"""

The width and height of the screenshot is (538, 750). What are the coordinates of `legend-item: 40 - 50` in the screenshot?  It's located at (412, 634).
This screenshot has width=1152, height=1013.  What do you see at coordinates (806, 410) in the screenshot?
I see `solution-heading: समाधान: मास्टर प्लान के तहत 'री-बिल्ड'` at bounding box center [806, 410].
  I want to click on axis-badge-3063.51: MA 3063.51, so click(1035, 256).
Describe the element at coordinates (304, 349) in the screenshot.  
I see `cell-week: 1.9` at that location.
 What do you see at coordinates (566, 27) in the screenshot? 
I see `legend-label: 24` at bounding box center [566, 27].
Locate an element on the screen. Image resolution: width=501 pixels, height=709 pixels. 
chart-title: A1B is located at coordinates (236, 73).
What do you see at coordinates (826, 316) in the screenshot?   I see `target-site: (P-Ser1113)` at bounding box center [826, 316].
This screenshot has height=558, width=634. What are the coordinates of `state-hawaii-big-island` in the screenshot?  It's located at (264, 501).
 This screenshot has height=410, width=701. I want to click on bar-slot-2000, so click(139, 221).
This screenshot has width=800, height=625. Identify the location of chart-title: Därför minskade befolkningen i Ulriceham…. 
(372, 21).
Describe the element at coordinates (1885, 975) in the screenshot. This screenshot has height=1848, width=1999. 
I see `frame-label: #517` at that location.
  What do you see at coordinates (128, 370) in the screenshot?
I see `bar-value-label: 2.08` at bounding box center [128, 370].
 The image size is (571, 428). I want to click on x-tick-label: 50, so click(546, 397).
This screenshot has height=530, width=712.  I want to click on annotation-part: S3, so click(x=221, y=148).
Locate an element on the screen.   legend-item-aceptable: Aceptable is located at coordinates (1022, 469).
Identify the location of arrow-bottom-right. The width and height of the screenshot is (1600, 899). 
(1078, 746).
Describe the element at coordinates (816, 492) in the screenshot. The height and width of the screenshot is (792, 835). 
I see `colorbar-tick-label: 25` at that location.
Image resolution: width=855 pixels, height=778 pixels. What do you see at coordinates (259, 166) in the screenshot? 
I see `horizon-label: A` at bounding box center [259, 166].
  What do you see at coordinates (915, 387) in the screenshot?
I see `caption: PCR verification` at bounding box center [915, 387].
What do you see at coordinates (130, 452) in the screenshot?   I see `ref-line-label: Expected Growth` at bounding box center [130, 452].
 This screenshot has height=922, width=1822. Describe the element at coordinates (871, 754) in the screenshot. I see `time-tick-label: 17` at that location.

"""

__Assignment__
Format the lines above as a JSON list of strings, one string per line, leaving out any blank lines.

__Result of this task__
[
  "The width and height of the screenshot is (538, 750). What are the coordinates of `legend-item: 40 - 50` in the screenshot?  It's located at (412, 634).",
  "This screenshot has width=1152, height=1013.  What do you see at coordinates (806, 410) in the screenshot?",
  "I see `solution-heading: समाधान: मास्टर प्लान के तहत 'री-बिल्ड'` at bounding box center [806, 410].",
  "  I want to click on axis-badge-3063.51: MA 3063.51, so click(1035, 256).",
  "Describe the element at coordinates (304, 349) in the screenshot.  ",
  "I see `cell-week: 1.9` at that location.",
  " What do you see at coordinates (566, 27) in the screenshot? ",
  "I see `legend-label: 24` at bounding box center [566, 27].",
  "Locate an element on the screen. Image resolution: width=501 pixels, height=709 pixels. ",
  "chart-title: A1B is located at coordinates (236, 73).",
  "What do you see at coordinates (826, 316) in the screenshot?   I see `target-site: (P-Ser1113)` at bounding box center [826, 316].",
  "This screenshot has height=558, width=634. What are the coordinates of `state-hawaii-big-island` in the screenshot?  It's located at (264, 501).",
  " This screenshot has height=410, width=701. I want to click on bar-slot-2000, so click(139, 221).",
  "This screenshot has width=800, height=625. Identify the location of chart-title: Därför minskade befolkningen i Ulriceham…. ",
  "(372, 21).",
  "Describe the element at coordinates (1885, 975) in the screenshot. This screenshot has height=1848, width=1999. ",
  "I see `frame-label: #517` at that location.",
  "  What do you see at coordinates (128, 370) in the screenshot?",
  "I see `bar-value-label: 2.08` at bounding box center [128, 370].",
  " The image size is (571, 428). I want to click on x-tick-label: 50, so click(546, 397).",
  "This screenshot has height=530, width=712.  I want to click on annotation-part: S3, so click(x=221, y=148).",
  "Locate an element on the screen.   legend-item-aceptable: Aceptable is located at coordinates (1022, 469).",
  "Identify the location of arrow-bottom-right. The width and height of the screenshot is (1600, 899). ",
  "(1078, 746).",
  "Describe the element at coordinates (816, 492) in the screenshot. The height and width of the screenshot is (792, 835). ",
  "I see `colorbar-tick-label: 25` at that location.",
  "Image resolution: width=855 pixels, height=778 pixels. What do you see at coordinates (259, 166) in the screenshot? ",
  "I see `horizon-label: A` at bounding box center [259, 166].",
  "  What do you see at coordinates (915, 387) in the screenshot?",
  "I see `caption: PCR verification` at bounding box center [915, 387].",
  "What do you see at coordinates (130, 452) in the screenshot?   I see `ref-line-label: Expected Growth` at bounding box center [130, 452].",
  " This screenshot has height=922, width=1822. Describe the element at coordinates (871, 754) in the screenshot. I see `time-tick-label: 17` at that location."
]